Préface : Jean-Louis Debré
Date de saisie : 16/03/2007
Genre : Politique
Editeur : Ramsay, Paris, France
Prix : 22.00 € / 144.31 F
ISBN : 978-2-84114-875-2
GENCOD : 9782841148752
Sorti le : 10/03/2007
PETIT RECUEIL ÉDIFIANT SUR L'ART ET LA MANIÈRE DE SE PRÉSENTER AUX ÉLECTEURS
Les paroles volent, les écrits restent. Il en va ainsi des promesses électorales.
Depuis 1881 en effet, à l'initiative du député Désiré Barodet, les professions de foi des candidats élus aux législatives sont réunies dans un recueil officiel. Le «Barodet», très prisé des historiens, recèle de véritables trésors littéraires et historiques, qui font pour la première fois l'objet d'une anthologie.
«Parce que le style, c'est l'homme, ces professions de foi permettent aussi de reconstituer une véritable galerie de portraits», écrit Jean-Louis Debré. Hommes d'État réalistes et prophètes idéalistes, révolutionnaires collectivistes et candidats protestataires, toutes les tendances sont représentées, jusqu'aux ecclésiastiques inspirés et aux personnages les plus singuliers de métropole et d'outre-mer.
Rédigés avec superbe et surprenants de diversité, ces textes retrouvés font revivre un siècle de passions électorales en France.

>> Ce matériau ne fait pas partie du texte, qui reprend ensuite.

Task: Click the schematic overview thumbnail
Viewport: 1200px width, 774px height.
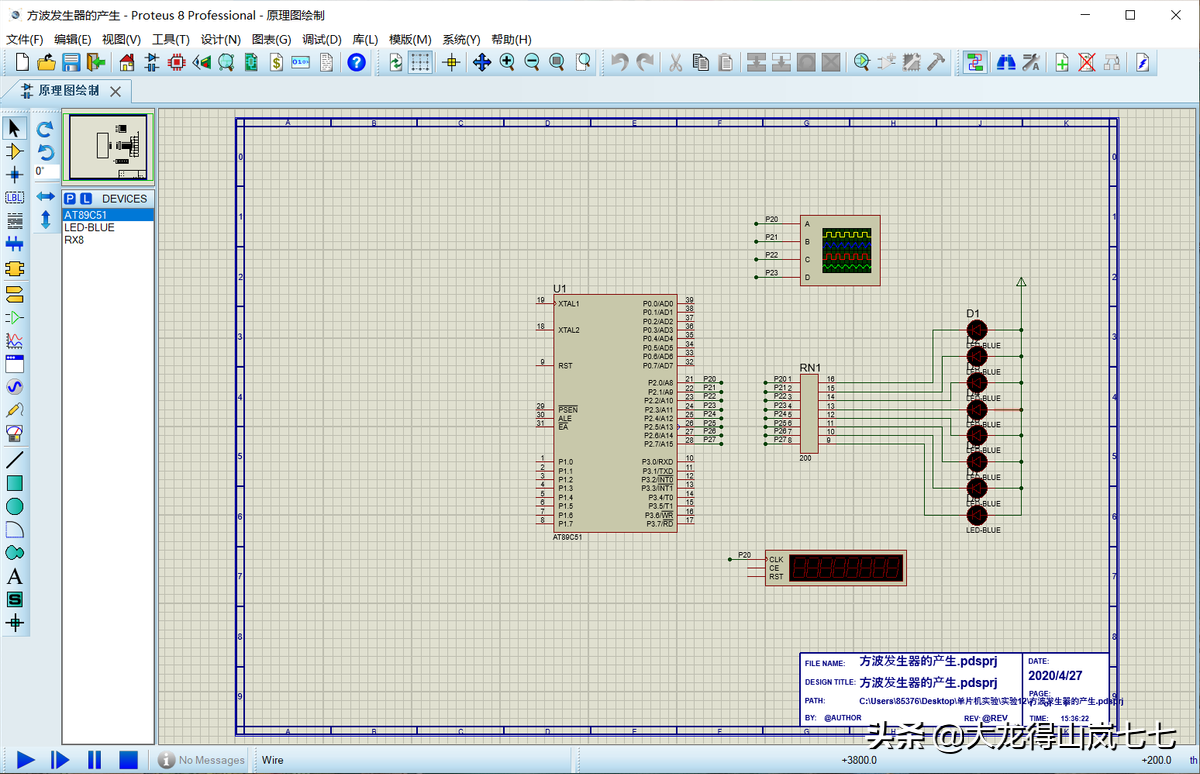Action: pyautogui.click(x=107, y=146)
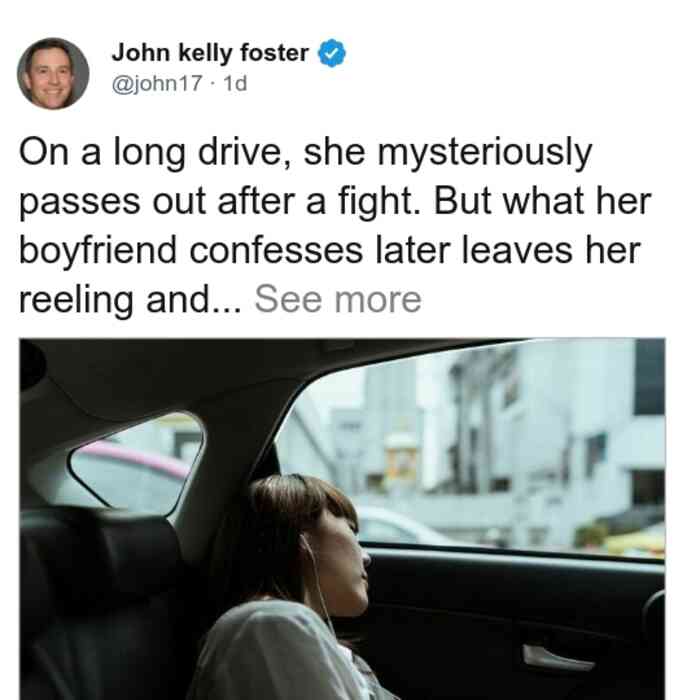Open John kelly foster's profile avatar

click(x=53, y=74)
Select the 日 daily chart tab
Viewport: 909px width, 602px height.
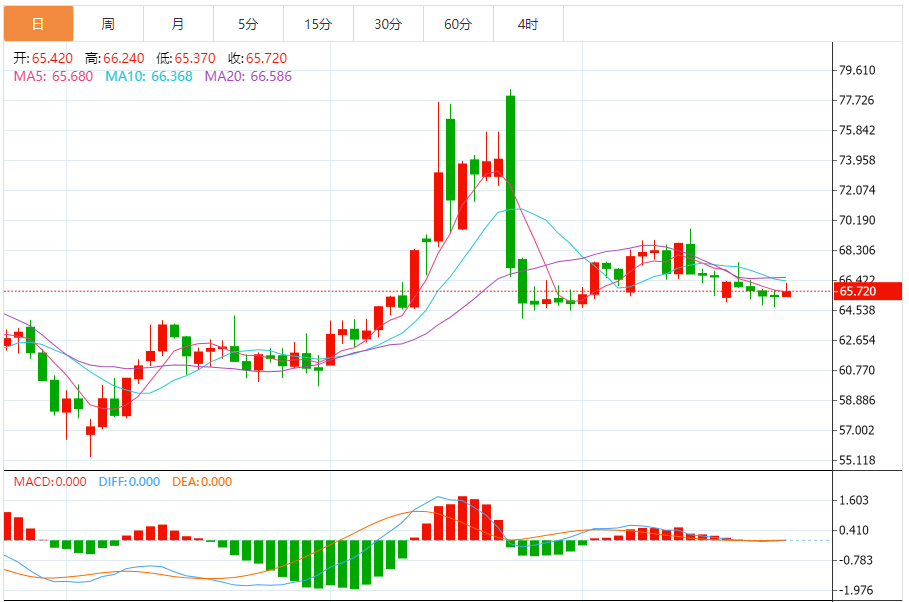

Extrait de la préface de Jean-Louis Debré :
Il fut un temps où les hommes politiques ne ressentaient pas le besoin d'avoir recours à un conseil en communication, une époque où la médiatisation n'avait pas aseptisé le langage politique, où les candidats rédigeaient eux-mêmes leur profession de foi. Personne ne les invitait à affadir leur message pour sauvegarder leur image. Aucune agence n'aurait pu convaincre un républicain de ne pas conclure ses proclamations d'un sonore «Vive la République», un collectiviste d'oublier «Vive la Sociale» ou un monarchiste, «Vive la France catholique !» On affichait la couleur, dans un pays passionné par la politique où l'abstention restait faible. Gardons-nous, bien sûr, d'idéaliser le passé : sans doute y avait-il beaucoup d'effets théâtraux et de rhétorique creuse dans les campagnes électorales, et certainement un peu d'exagération et de sectarisme dans les mots d'ordre des partis. Mais au moins, on s'engageait, et cela en termes choisis, ce qui ne gâtait rien.
C'est à tort qu'on bornerait l'étude de la vie parlementaire aux discours prononcés dans l'hémicycle. Les plus grands orateurs ont dû aussi être des rédacteurs, quelques-uns se révélèrent même écrivains. Qu'il ait ou non un talent de plume, tout député consacre beaucoup de temps à écrire et laisse à la postérité, outre une volumineuse correspondance, les textes de ses questions, amendements, propositions de loi, rapports et autres motions. Mais le plus intéressant demeure sans doute le premier de ses textes, celui qu'il a rédigé encore simple candidat, en jetant sur le papier tout ce qui motivait sa candidature, tout ce qui lui laissait espérer la victoire : sa «profession de foi» en somme, selon l'expression empreinte de religiosité qui s'est imposée pour désigner ce que l'administration, de manière plus neutre, appelle un «document électoral».